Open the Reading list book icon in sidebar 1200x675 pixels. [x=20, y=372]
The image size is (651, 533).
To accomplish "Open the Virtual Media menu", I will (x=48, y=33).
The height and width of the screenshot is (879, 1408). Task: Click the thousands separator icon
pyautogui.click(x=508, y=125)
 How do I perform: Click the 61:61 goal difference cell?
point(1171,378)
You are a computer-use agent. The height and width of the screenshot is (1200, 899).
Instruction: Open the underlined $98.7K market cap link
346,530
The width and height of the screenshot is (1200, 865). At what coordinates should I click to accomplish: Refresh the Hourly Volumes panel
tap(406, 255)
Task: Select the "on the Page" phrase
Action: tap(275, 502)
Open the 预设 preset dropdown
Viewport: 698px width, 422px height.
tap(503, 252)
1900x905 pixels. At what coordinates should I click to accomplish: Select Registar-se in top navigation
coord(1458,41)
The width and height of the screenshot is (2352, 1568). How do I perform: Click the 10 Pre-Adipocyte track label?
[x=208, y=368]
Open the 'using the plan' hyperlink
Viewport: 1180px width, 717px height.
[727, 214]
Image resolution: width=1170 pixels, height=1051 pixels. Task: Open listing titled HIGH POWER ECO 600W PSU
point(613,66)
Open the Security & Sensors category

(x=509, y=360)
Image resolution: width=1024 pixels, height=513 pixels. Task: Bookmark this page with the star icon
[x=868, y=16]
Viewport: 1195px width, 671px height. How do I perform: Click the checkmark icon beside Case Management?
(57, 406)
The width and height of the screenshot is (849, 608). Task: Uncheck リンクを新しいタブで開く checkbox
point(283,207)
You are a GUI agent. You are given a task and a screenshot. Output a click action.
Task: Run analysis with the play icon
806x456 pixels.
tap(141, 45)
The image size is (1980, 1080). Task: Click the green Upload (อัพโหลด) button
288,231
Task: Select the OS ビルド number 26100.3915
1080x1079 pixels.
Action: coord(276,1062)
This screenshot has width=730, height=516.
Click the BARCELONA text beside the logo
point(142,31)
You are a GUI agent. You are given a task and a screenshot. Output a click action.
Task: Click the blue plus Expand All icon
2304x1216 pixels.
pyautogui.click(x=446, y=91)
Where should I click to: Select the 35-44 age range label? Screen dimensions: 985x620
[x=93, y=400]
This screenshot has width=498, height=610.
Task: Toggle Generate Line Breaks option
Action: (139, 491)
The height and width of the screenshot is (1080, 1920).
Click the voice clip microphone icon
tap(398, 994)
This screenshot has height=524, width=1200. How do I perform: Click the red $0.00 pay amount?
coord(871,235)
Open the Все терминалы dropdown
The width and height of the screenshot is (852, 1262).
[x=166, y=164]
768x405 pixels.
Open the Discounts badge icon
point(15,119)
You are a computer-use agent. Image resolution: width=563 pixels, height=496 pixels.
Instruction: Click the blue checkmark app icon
■ ■ ■ ■ ■
What is asked:
Please reproduce the records from the line with "Image resolution: width=1170" up to and including the line with "[x=868, y=16]", replacing "star" with "heart" and changing nothing else.

Exercise response:
Image resolution: width=1170 pixels, height=1051 pixels. Task: Open listing titled HIGH POWER ECO 600W PSU
point(613,66)
Open the Security & Sensors category

(x=509, y=360)
Image resolution: width=1024 pixels, height=513 pixels. Task: Bookmark this page with the heart icon
[x=868, y=16]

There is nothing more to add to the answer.